Render every line of the rows below as a JSON list of strings, one string per line, with blank lines omitted.

★ ★ ★ ★

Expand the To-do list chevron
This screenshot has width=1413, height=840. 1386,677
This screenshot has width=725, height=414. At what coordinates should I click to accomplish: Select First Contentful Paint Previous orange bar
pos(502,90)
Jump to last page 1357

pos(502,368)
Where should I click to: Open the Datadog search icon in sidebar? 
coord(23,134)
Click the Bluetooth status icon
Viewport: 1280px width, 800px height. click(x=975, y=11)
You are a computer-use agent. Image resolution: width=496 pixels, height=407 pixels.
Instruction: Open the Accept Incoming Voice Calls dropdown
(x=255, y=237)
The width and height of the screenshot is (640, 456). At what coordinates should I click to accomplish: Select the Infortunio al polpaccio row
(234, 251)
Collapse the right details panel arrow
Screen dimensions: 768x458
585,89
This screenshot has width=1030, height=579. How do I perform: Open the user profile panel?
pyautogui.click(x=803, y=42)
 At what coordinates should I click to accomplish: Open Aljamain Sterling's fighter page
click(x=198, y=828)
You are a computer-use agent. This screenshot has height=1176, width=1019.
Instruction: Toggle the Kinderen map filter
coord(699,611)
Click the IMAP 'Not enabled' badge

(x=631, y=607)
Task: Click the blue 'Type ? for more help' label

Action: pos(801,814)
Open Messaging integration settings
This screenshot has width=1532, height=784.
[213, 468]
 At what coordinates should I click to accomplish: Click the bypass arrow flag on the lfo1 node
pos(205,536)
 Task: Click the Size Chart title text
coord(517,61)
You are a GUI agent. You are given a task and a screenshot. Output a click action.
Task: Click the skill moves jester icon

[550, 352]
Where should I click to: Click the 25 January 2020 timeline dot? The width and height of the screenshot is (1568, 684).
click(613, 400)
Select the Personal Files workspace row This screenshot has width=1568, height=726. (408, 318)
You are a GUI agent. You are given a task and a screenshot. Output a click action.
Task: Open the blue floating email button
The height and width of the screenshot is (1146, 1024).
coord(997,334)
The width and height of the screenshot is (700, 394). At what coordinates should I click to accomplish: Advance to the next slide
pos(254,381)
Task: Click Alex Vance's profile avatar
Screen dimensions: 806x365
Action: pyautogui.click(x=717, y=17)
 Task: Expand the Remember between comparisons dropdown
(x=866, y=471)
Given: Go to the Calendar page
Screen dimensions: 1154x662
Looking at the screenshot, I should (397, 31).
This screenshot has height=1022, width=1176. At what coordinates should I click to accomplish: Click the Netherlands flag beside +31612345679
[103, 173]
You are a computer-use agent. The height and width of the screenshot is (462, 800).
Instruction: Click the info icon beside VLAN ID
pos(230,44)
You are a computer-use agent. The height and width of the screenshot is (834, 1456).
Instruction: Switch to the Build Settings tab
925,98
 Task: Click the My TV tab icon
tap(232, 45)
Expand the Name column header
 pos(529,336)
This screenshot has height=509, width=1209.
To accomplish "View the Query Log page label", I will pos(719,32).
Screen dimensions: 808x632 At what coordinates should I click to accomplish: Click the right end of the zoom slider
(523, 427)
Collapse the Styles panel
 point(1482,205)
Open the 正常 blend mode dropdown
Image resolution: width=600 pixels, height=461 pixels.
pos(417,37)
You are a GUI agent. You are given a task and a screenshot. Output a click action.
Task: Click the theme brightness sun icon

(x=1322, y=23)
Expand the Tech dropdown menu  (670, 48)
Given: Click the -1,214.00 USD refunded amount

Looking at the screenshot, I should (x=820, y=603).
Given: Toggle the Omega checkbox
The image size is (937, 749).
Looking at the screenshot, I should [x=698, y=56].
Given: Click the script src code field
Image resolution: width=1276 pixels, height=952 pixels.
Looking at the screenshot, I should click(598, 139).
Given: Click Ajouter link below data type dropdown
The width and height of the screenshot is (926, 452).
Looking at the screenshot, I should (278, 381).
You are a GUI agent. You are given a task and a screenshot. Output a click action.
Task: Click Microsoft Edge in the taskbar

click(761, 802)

★ ★ ★ ★

Response to the exercise:
[
  "Expand the To-do list chevron",
  "This screenshot has width=1413, height=840. 1386,677",
  "This screenshot has width=725, height=414. At what coordinates should I click to accomplish: Select First Contentful Paint Previous orange bar",
  "pos(502,90)",
  "Jump to last page 1357",
  "pos(502,368)",
  "Where should I click to: Open the Datadog search icon in sidebar? ",
  "coord(23,134)",
  "Click the Bluetooth status icon",
  "Viewport: 1280px width, 800px height. click(x=975, y=11)",
  "You are a computer-use agent. Image resolution: width=496 pixels, height=407 pixels.",
  "Instruction: Open the Accept Incoming Voice Calls dropdown",
  "(x=255, y=237)",
  "The width and height of the screenshot is (640, 456). At what coordinates should I click to accomplish: Select the Infortunio al polpaccio row",
  "(234, 251)",
  "Collapse the right details panel arrow",
  "Screen dimensions: 768x458",
  "585,89",
  "This screenshot has width=1030, height=579. How do I perform: Open the user profile panel?",
  "pyautogui.click(x=803, y=42)",
  " At what coordinates should I click to accomplish: Open Aljamain Sterling's fighter page",
  "click(x=198, y=828)",
  "You are a computer-use agent. This screenshot has height=1176, width=1019.",
  "Instruction: Toggle the Kinderen map filter",
  "coord(699,611)",
  "Click the IMAP 'Not enabled' badge",
  "(x=631, y=607)",
  "Task: Click the blue 'Type ? for more help' label",
  "Action: pos(801,814)",
  "Open Messaging integration settings",
  "This screenshot has width=1532, height=784.",
  "[213, 468]",
  " At what coordinates should I click to accomplish: Click the bypass arrow flag on the lfo1 node",
  "pos(205,536)",
  " Task: Click the Size Chart title text",
  "coord(517,61)",
  "You are a GUI agent. You are given a task and a screenshot. Output a click action.",
  "Task: Click the skill moves jester icon",
  "[550, 352]",
  "Where should I click to: Click the 25 January 2020 timeline dot? The width and height of the screenshot is (1568, 684).",
  "click(613, 400)",
  "Select the Personal Files workspace row This screenshot has width=1568, height=726. (408, 318)",
  "You are a GUI agent. You are given a task and a screenshot. Output a click action.",
  "Task: Open the blue floating email button",
  "The height and width of the screenshot is (1146, 1024).",
  "coord(997,334)",
  "The width and height of the screenshot is (700, 394). At what coordinates should I click to accomplish: Advance to the next slide",
  "pos(254,381)",
  "Task: Click Alex Vance's profile avatar",
  "Screen dimensions: 806x365",
  "Action: pyautogui.click(x=717, y=17)",
  " Task: Expand the Remember between comparisons dropdown",
  "(x=866, y=471)",
  "Given: Go to the Calendar page",
  "Screen dimensions: 1154x662",
  "Looking at the screenshot, I should (397, 31).",
  "This screenshot has height=1022, width=1176. At what coordinates should I click to accomplish: Click the Netherlands flag beside +31612345679",
  "[103, 173]",
  "You are a computer-use agent. The height and width of the screenshot is (462, 800).",
  "Instruction: Click the info icon beside VLAN ID",
  "pos(230,44)",
  "You are a computer-use agent. The height and width of the screenshot is (834, 1456).",
  "Instruction: Switch to the Build Settings tab",
  "925,98",
  " Task: Click the My TV tab icon",
  "tap(232, 45)",
  "Expand the Name column header",
  " pos(529,336)",
  "This screenshot has height=509, width=1209.",
  "To accomplish \"View the Query Log page label\", I will pos(719,32).",
  "Screen dimensions: 808x632 At what coordinates should I click to accomplish: Click the right end of the zoom slider",
  "(523, 427)",
  "Collapse the Styles panel",
  " point(1482,205)",
  "Open the 正常 blend mode dropdown",
  "Image resolution: width=600 pixels, height=461 pixels.",
  "pos(417,37)",
  "You are a GUI agent. You are given a task and a screenshot. Output a click action.",
  "Task: Click the theme brightness sun icon",
  "(x=1322, y=23)",
  "Expand the Tech dropdown menu  (670, 48)",
  "Given: Click the -1,214.00 USD refunded amount",
  "Looking at the screenshot, I should (x=820, y=603).",
  "Given: Toggle the Omega checkbox",
  "The image size is (937, 749).",
  "Looking at the screenshot, I should [x=698, y=56].",
  "Given: Click the script src code field",
  "Image resolution: width=1276 pixels, height=952 pixels.",
  "Looking at the screenshot, I should click(598, 139).",
  "Given: Click Ajouter link below data type dropdown",
  "The width and height of the screenshot is (926, 452).",
  "Looking at the screenshot, I should (278, 381).",
  "You are a GUI agent. You are given a task and a screenshot. Output a click action.",
  "Task: Click Microsoft Edge in the taskbar",
  "click(761, 802)"
]